UK: Pandemic intensified existing trends in workforce & worker experiences, incl. growth of e-commerce, retail job losses & rise in transport, logistic & warehouse work, study finds
"Workforce transitions and worker experiences during the pandemic", 25 January 2023
Introduction
The COVID-19 pandemic has intensified existing trends in the growth of e-commerce, online shopping and fast fashion, resulting in serious challenges for high-street stores. Thousands of jobs have been lost in fashion retail following company collapses or takeovers by online fashion brands…At the same time there has been a rapid increase in job vacancies in the transport, logistics and warehouse sector…Emerging evidence suggests that the legacy of the COVID-19 pandemic is a significant rise in economic inactivity with workers leaving the labour force promoting labour shortages…
The research presented in this report offers a labour market analysis, alongside worker interviews…
Summary
The rise in online retail
- Employment in the wholesale, retail, and repair of motor vehicles…shows a trend of decline amid the pandemic and has yet to recover…
- There was a large influx of workers into postal and courier activities during the height of the pandemic…The numbers have returned to below the 2019 levels…The number of workers in warehousing and support for storage in the final quarter of 2021 also dropped…reflecting the current labour shortage.

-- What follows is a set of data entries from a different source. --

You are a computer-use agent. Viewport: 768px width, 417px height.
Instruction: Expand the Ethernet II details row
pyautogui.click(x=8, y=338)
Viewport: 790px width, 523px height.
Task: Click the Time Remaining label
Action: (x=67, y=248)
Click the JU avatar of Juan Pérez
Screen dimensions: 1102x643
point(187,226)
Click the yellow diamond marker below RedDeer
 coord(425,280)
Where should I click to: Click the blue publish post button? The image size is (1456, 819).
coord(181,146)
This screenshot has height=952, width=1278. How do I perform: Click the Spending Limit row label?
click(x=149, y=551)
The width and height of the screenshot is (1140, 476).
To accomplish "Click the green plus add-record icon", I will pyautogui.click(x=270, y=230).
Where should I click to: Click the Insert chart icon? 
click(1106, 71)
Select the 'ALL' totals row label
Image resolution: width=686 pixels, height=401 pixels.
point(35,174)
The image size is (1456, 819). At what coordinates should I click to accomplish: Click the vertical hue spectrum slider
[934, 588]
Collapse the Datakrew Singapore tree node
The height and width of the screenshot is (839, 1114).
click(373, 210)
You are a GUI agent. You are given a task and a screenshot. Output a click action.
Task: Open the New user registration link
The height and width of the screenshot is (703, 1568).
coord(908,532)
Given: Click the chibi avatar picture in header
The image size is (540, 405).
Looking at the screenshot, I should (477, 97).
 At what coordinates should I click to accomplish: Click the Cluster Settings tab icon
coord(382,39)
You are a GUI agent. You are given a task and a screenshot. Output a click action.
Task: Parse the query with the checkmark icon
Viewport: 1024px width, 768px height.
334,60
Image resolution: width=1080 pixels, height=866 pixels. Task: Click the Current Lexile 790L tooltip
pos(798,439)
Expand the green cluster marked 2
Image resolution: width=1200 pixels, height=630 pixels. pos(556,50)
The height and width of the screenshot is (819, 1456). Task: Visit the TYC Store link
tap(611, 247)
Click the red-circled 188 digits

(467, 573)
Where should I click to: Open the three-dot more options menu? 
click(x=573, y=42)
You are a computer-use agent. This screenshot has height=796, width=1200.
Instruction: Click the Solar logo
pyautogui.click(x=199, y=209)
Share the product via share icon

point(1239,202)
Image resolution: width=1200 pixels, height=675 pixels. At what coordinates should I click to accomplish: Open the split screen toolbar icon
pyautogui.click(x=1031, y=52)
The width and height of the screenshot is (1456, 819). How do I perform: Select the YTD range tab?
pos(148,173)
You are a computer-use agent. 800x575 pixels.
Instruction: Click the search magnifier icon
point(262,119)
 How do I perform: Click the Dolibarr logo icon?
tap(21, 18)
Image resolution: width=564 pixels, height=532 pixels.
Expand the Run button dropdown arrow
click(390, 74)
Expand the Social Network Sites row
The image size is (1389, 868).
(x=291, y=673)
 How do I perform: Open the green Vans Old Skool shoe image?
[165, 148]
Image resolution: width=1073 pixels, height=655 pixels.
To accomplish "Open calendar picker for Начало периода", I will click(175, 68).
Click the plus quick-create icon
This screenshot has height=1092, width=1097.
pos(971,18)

- …there has been an exit from retail cashier and check-out operator occupations…in the first two quarters of 2021…The trend does not hold for sales and retail assistants and may reflect the restructuring of retail to online delivery and increased automation of checkout in supermarkets.
- The rise in online retail is reflected in the Official National Statistics (ONS) Vacancy Survey and job advert estimates by Adzuna that show a 75 per cent increase in job adverts in transport, logistics, and warehousing…
- Logistics UK (2021) report the highest number of vacancies in transport and logistics since records began with COVID-19 and Brexit creating ‘a perfect storm for skills shortages in the UK’, highlighting ‘a boom in vacancies for lower-skilled and lower-paid jobs.’
Sectoral and Occupational flows – who is moving and where
- …the number of job seekers remains low due to reduced labour force participation and moves to economic inactivity primarily due to ill health and workers above 50 leaving employment.
- In logistics in particular, the post-Brexit and pandemic periods have seen the exodus of EU workers…
- There are suggestions that women have moved into male-dominated jobs. The proportion of women working in warehousing and postal and courier services (including delivery) has increased (although both remain disproportionately male[1]dominated sectors).
- There appears to have been small influx of Black and Minority Ethnic (BME) workers into warehouse work over the pandemic…with a decline in proportions in retail…and an exodus of BME workers from postal and courier activities, although the proportions of BME workers remain comparatively high in this sector….
- Worker experiences confirm that furlough led to some shift in occupational and sectoral segregation by gender. In delivery respondents reported an influx of a range of furloughed workers during the pandemic, including more women…
Working Conditions
- Warehouse and distribution work offers greater security in terms of guaranteed hours and fixed shifts in comparison to retail where minimum hours contracts and unpredictable working time are prevalent. While directly employed drivers are more likely to be covered by collective bargaining and have access to employment rights, this is not the case for self-employed delivery drivers…
- There is evidence that demand for warehouse and distribution workers has pushed up hourly rates and that there are significant pay rises for drivers.
- Warehouse work was considered…as particularly gruelling…explaining labour shortages and high turnover, with a suggestion that automation and robotisation might be necessary to save the physical cost to human physical and mental health.
- Experiences appear to be generational with older retail workers having perceptions of retail as a career based on customer service skills that had been degraded. As was the case with warehouse work, some older workers suggested there was high turnover amongst younger workers who do not put up with poor working conditions.
Automation and worker surveillance
- Vacancy rates suggest that currently workers have not been substantively displaced by automation, with energy costs a factor…
- Workers expressed mixed feelings about technological surveillance at work, with some feeling constantly under scrutiny and that their autonomy over work is compromised. Others take such surveillance for granted and some feel that it provides protections for their health and safety and against customer abuse and potential allegations of misconduct.
Worker representation
- …where trade unions are recognised workplace representatives play a key role in mediating technology and constraining its use in disciplinary measures against workers.
- Tight labour markets have enabled unions to make gains in terms of pay and conditions. Labour shortages also give workers confidence to challenge and resist disciplinary regimes, including those which arise from technological monitoring of performance.
- " hile the terms and conditions of directly paid delivery drivers attached to depots were determined by collective bargaining, home delivery is based on so-called ‘self-employment’ where couriers are paid by delivery with considerable elements of unpaid labour. However, unions have started to make inroads with union representation and negotiations over employment rights."